EXCERPT TO READ:
•••••

# RELABLER NEEDED IN Los angeles/ Orange county, CA area



## programmed (Nov 4, 2007)

Does anyone know of any good relabelers in los angeles, orange county, CA area? 
Thanks


----------



## hiGH (Jan 25, 2007)

your best bet is to post this in TF classifieds.


----------



## Division26 (Aug 7, 2007)

I am also looking for the same in LA and it is very difficult I have even scoured Craigslist for seamstresses etc and almost everyone has been a flake so far. If you find one please post there contact info and I will do the same.


----------



## stunn (Sep 6, 2006)

wow this is hella simple............if u know how to speak spanish it should be a breez and u can get it done cheaper..........if u dont speak spanish get some one that knows and go to downtown l.a and about 80% of the latinos that u see walking around on rush hour know how to do that, so ask them...........if u dont want to do that put a paper on the buildings where they make clothes and write in spanish what u want and add ur phone number and they will contac u


----------



## rokhause (Nov 8, 2007)

programmed said:


> Does anyone know of any good relabelers in los angeles, orange county, CA area?
> Thanks


 
When you do find a good one for labels please do let me know too, Thanks Big-M.


----------

•••••

(Stored entries)

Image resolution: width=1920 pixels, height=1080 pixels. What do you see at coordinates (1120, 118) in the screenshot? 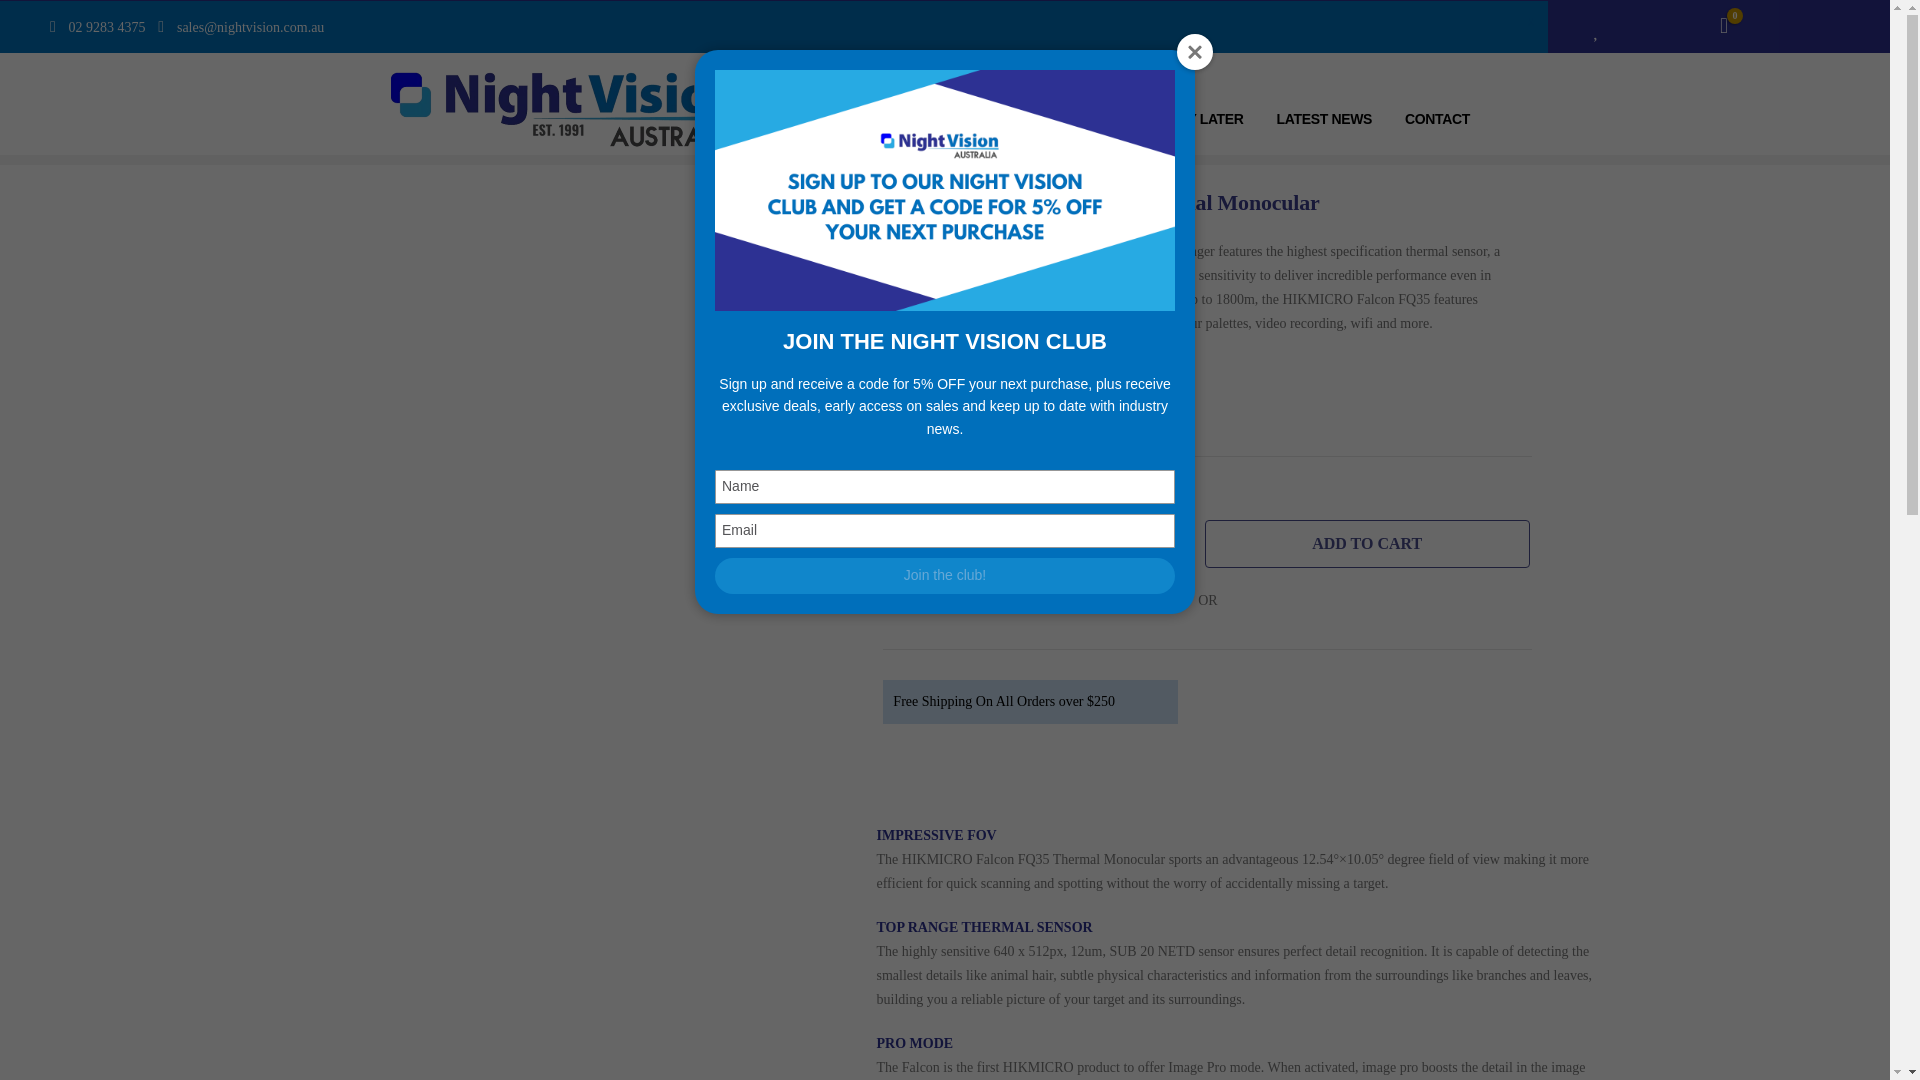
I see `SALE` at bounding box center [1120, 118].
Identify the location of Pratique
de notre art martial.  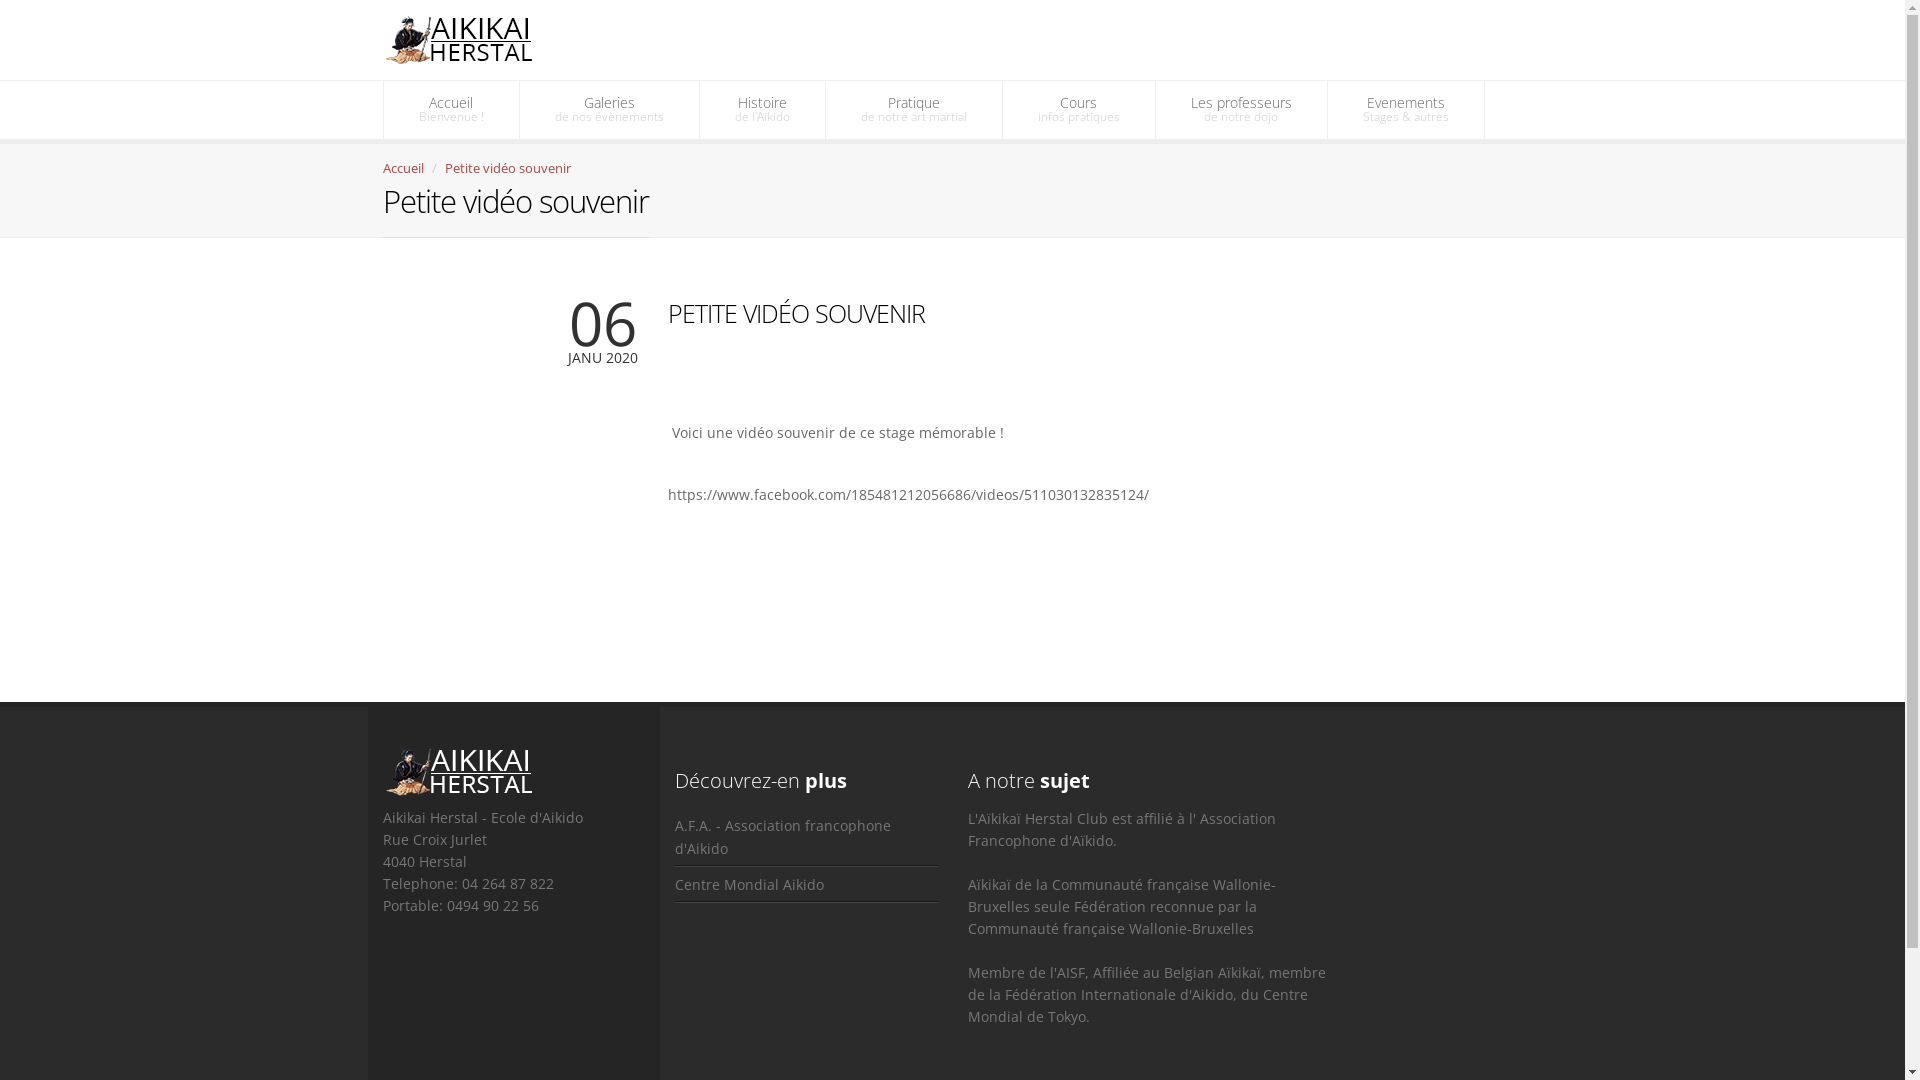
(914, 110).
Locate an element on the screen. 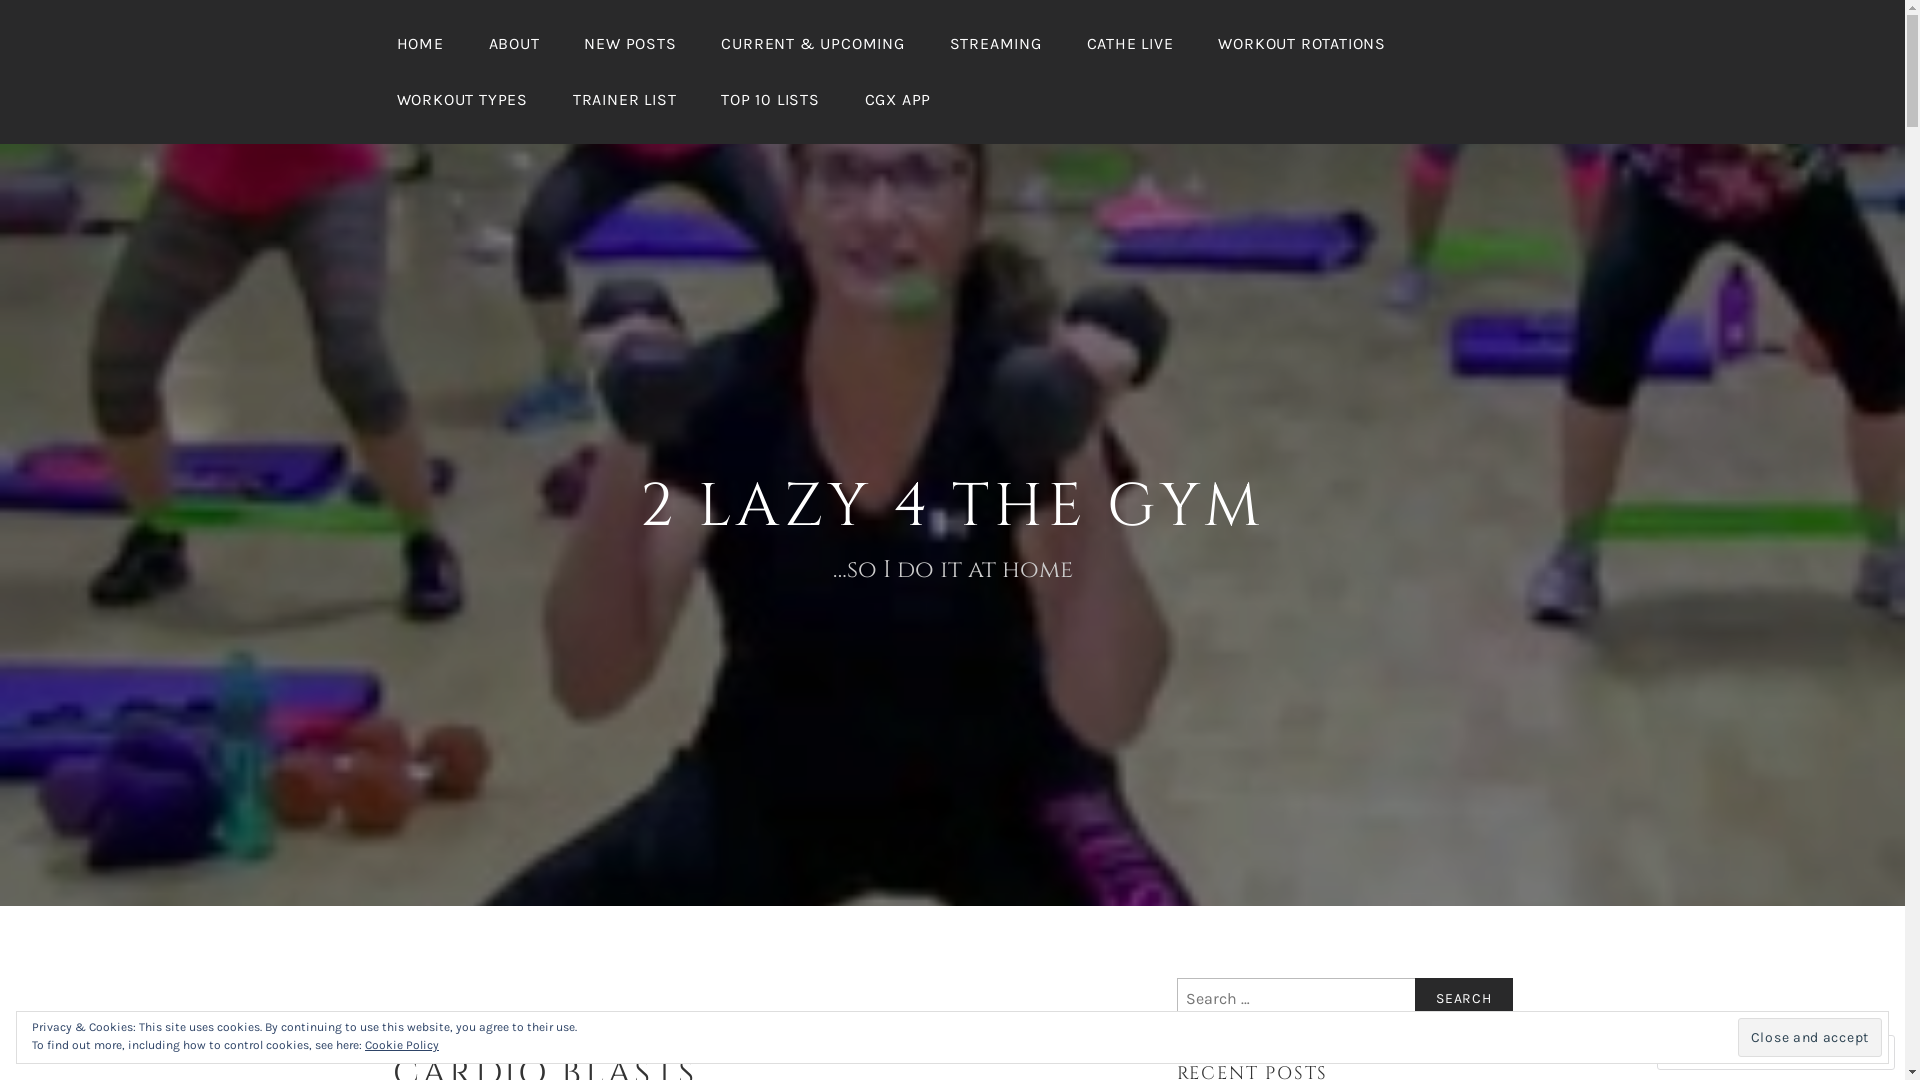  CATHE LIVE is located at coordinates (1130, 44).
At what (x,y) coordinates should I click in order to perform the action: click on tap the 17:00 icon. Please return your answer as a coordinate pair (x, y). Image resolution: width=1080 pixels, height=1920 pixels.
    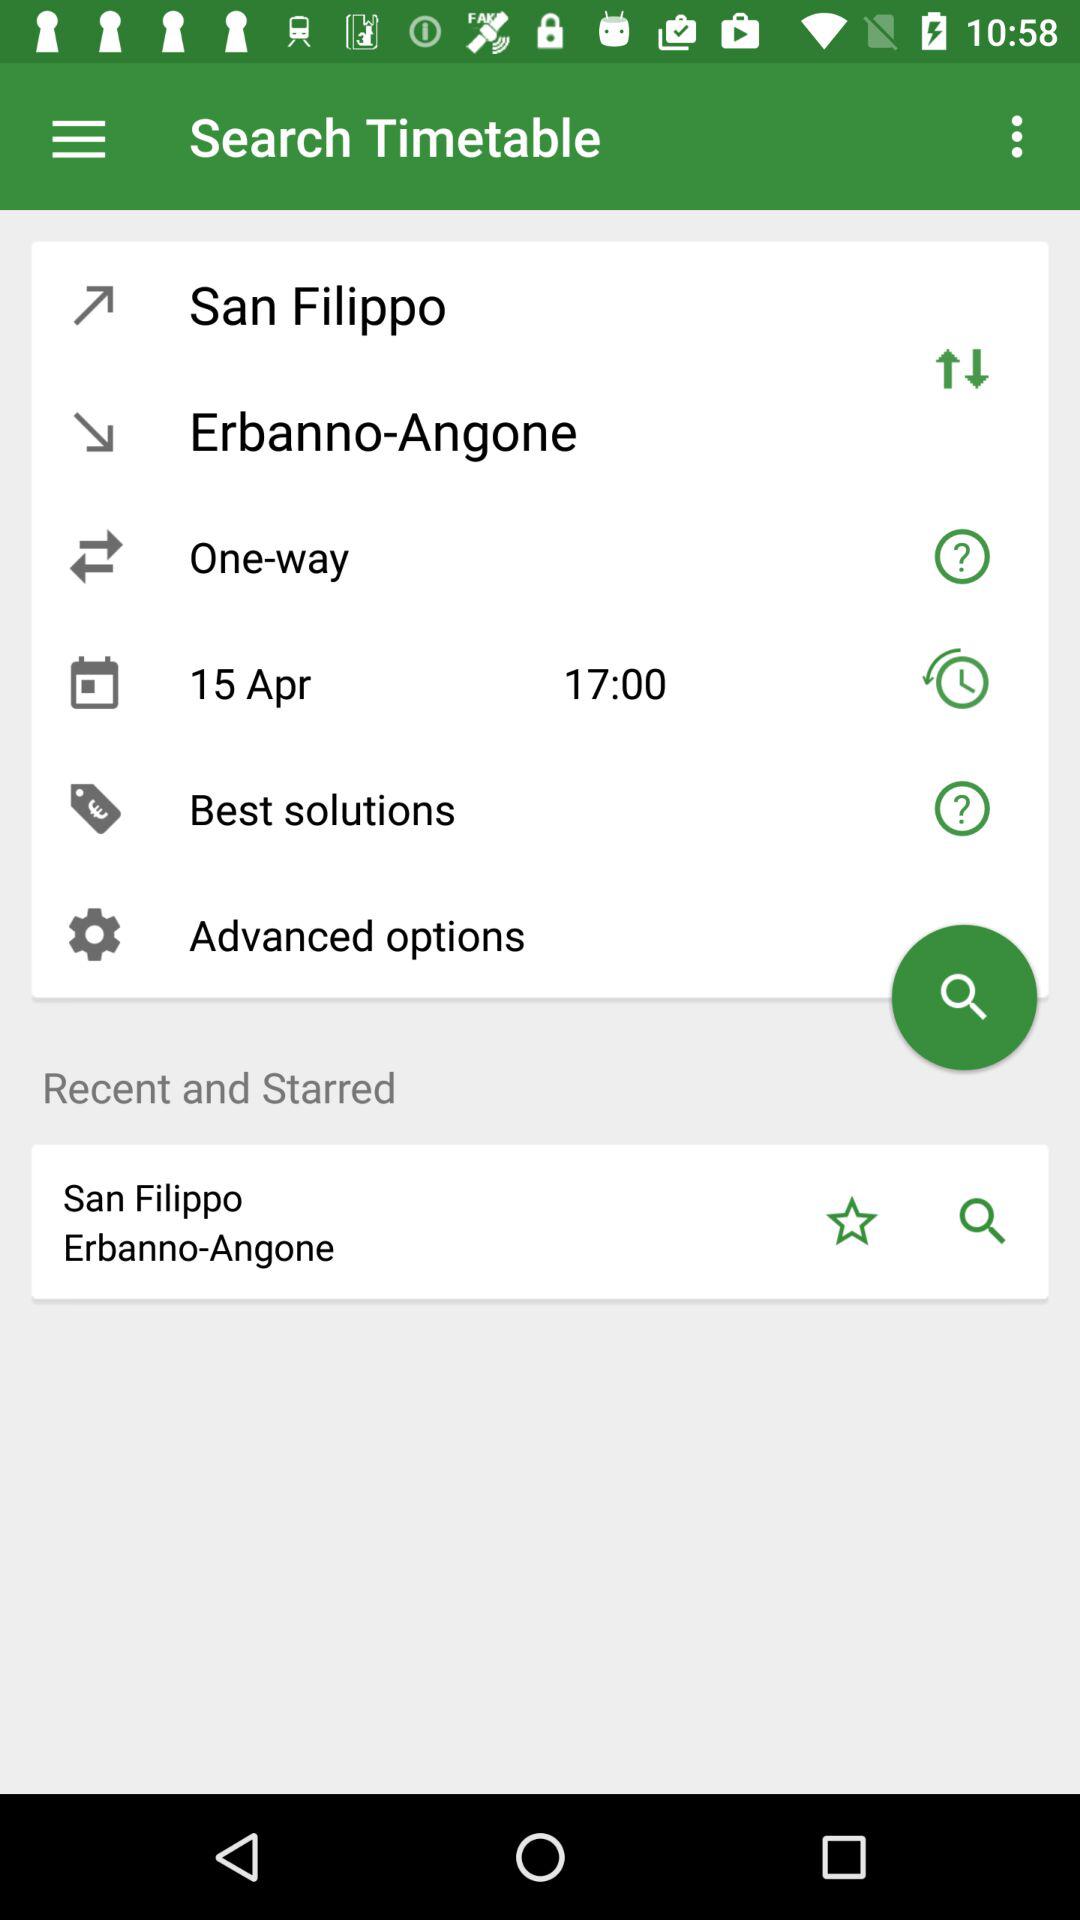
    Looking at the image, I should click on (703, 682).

•••••

TASK REQUIREMENTS:
**1)** List the usernames of everyone who posted in the relabeler thread.
**2)** Rewrite the listing from the line holding "At what (x,y)" through the end, inclusive, with "icon" changed to "button" and nothing else altered. Omit the pictures.

COMPLETED EXERCISE:
**1)**
programmed
hiGH
Division26
stunn
rokhause

**2)**
At what (x,y) coordinates should I click in order to perform the action: click on tap the 17:00 button. Please return your answer as a coordinate pair (x, y). Image resolution: width=1080 pixels, height=1920 pixels.
    Looking at the image, I should click on (703, 682).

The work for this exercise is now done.